Non-multi-tenant mode

In non-multi-tenant mode, a client connects to a specified JDBCServer node. Compared with multi-active instance mode, the connection string in non-multi-active instance mode does not contain serviceDiscoveryMode and zooKeeperNamespace parameters about ZooKeeper.

For example, when you use Beeline client to connect JDBCServer in non-multi-tenant instance mode, run the following command:

sh CLIENT_HOME/spark/bin/beeline -u "jdbc:hive2://<server_IP>:<server_Port>/;user.principal=spark/hadoop.<System domain name>@<System domain name>;saslQop=auth-conf;auth=KERBEROS;principal=spark/hadoop.<System domain name>@<System domain name>;"

<server_IP>:<server_Port> indicates the URL of the specified JDBCServer node.
CLIENT_HOME indicates the client path.

Except the connection method, other operations of JDBCServer API in multi-tenant mode and non-multi-tenant mode are the same.
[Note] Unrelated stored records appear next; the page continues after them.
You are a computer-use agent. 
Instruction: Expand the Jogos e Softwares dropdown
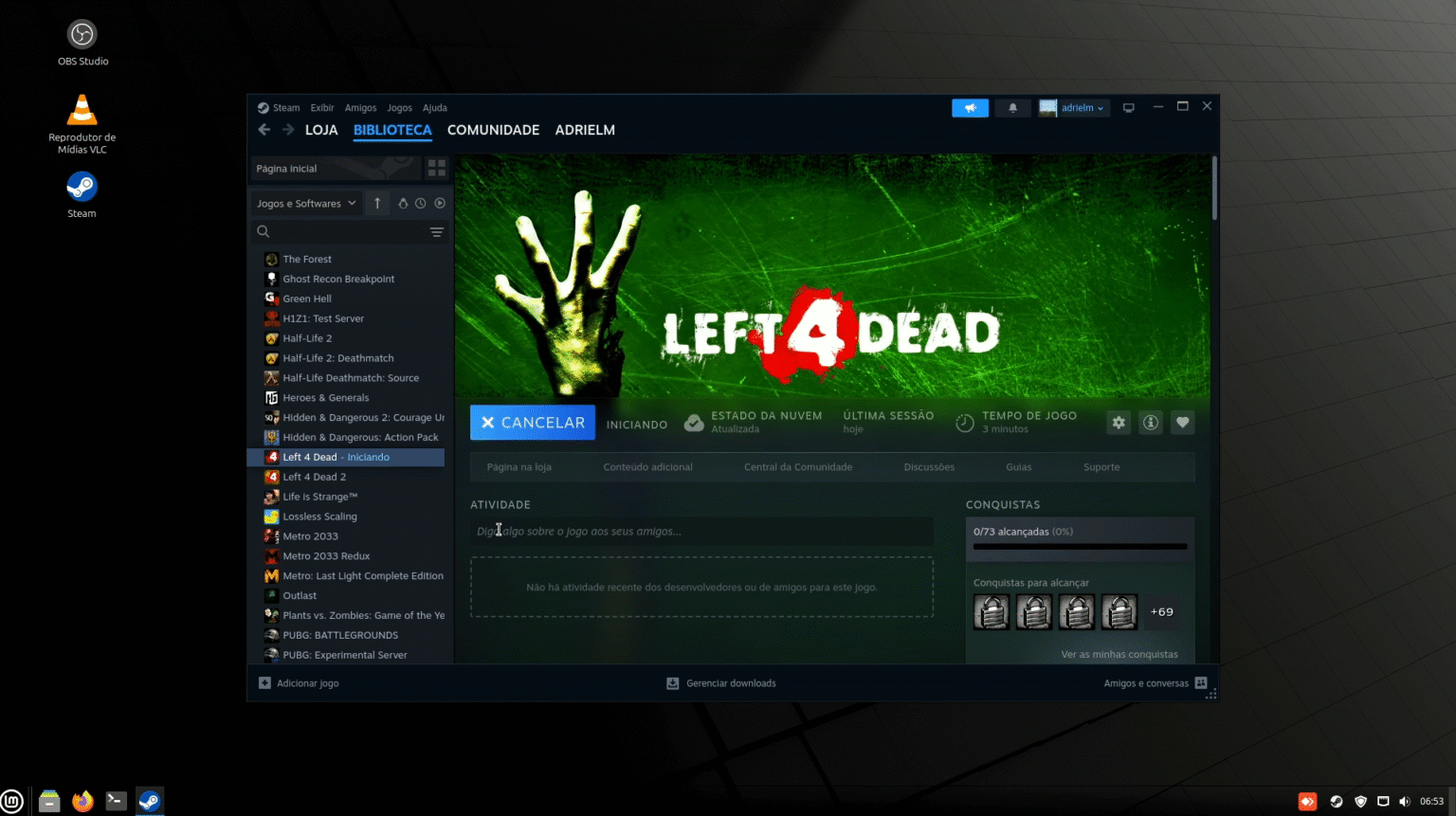(306, 203)
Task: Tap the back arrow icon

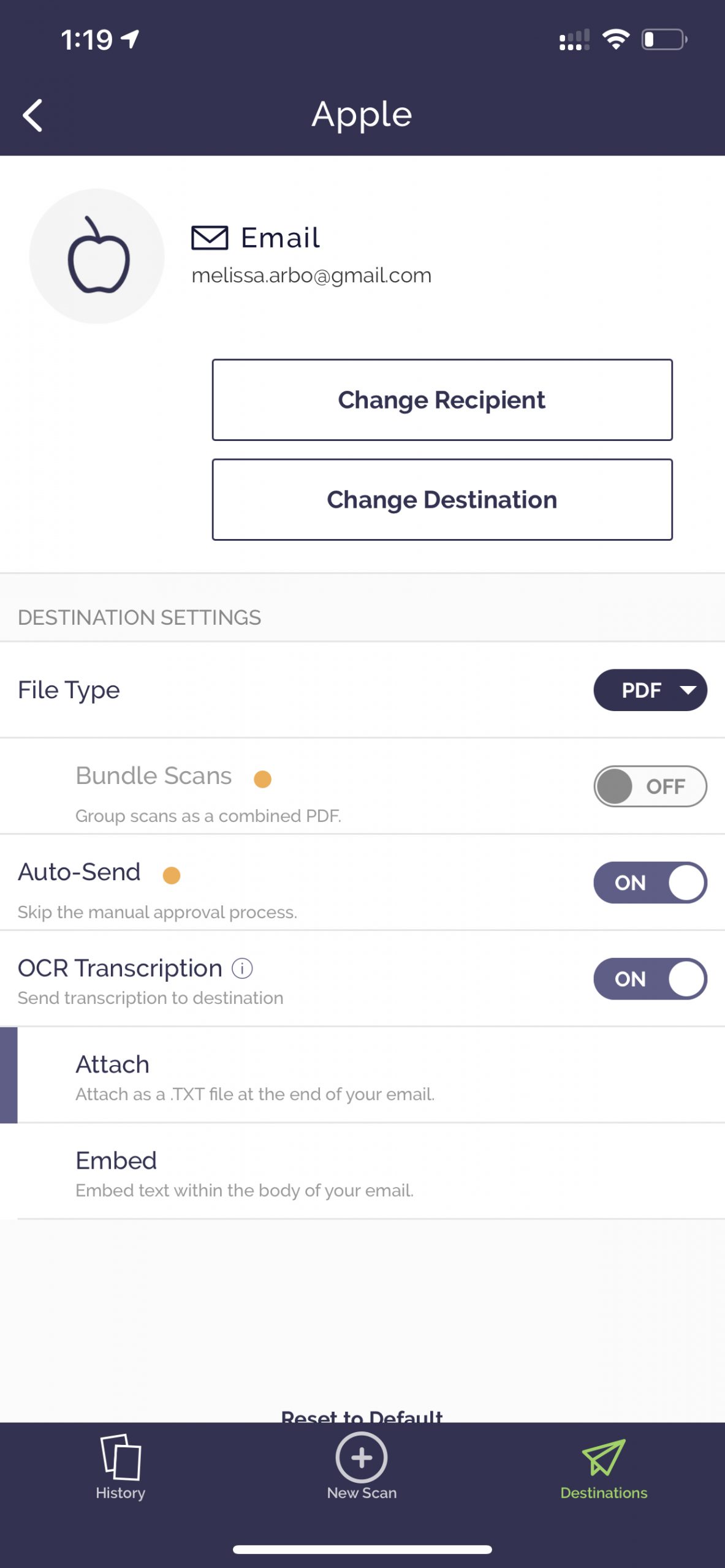Action: click(33, 115)
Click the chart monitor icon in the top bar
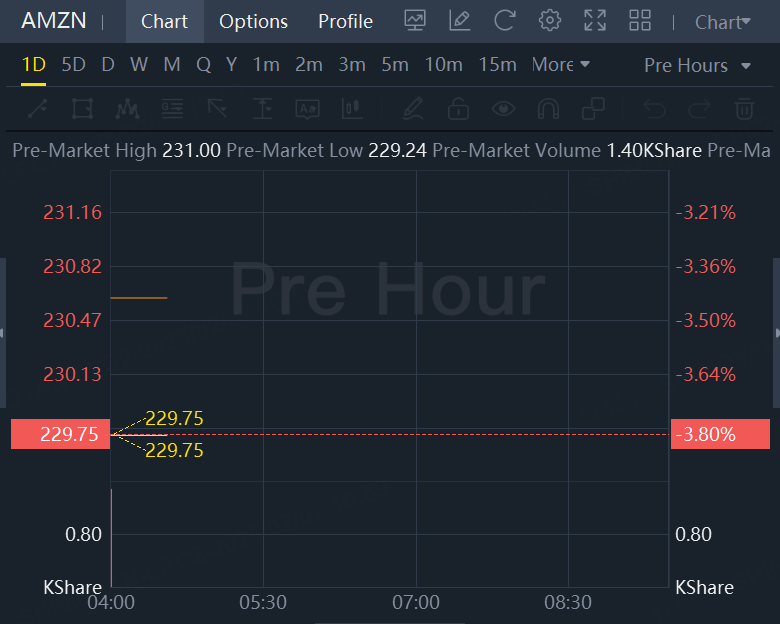 click(x=414, y=20)
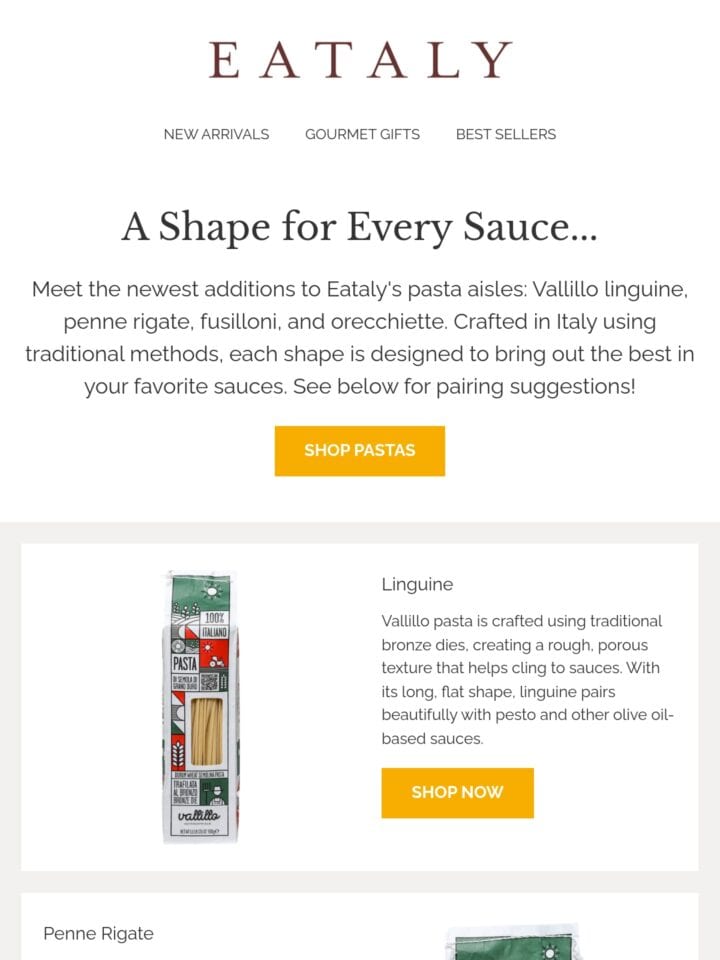Click the clear pasta window on package
The height and width of the screenshot is (960, 720).
[x=206, y=732]
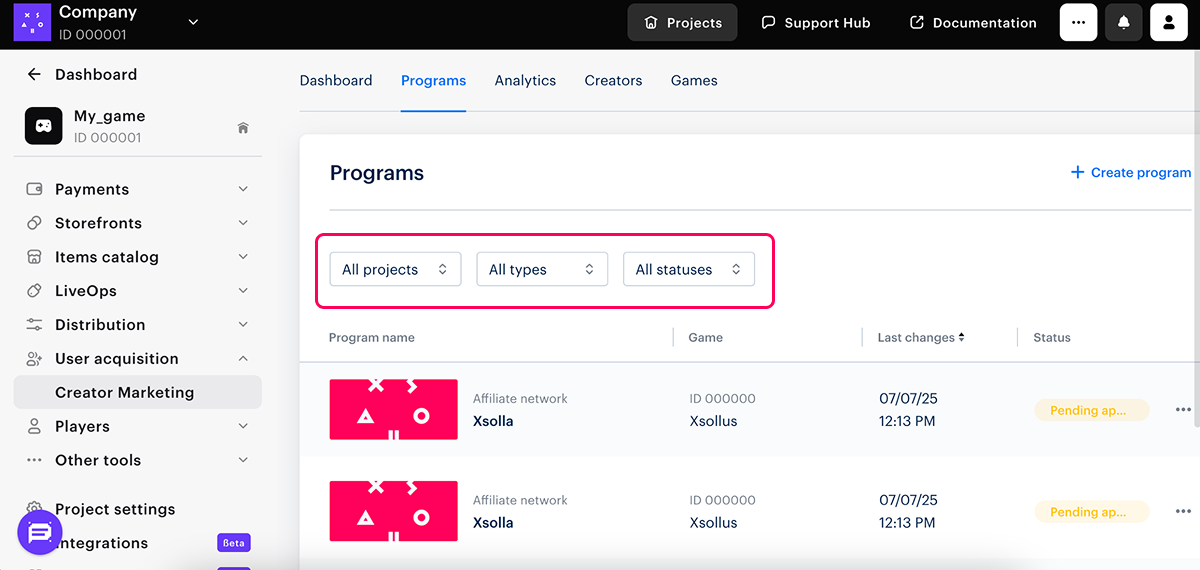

Spark JDBCServer is another implementation of HiveServer2 in Hive. For details about how to use Spark JDBCServer, go to the official Hive website at https://cwiki.apache.org/confluence/display/Hive/HiveServer2+Clients.

Specifying a Tenant

Generally, the client submitted by a user connects to the default JDBCServer of the tenant to which the user belongs. If you want to connect the client to the JDBCServer of a specified tenant, add the --hiveconf mapreduce.job.queuename parameter.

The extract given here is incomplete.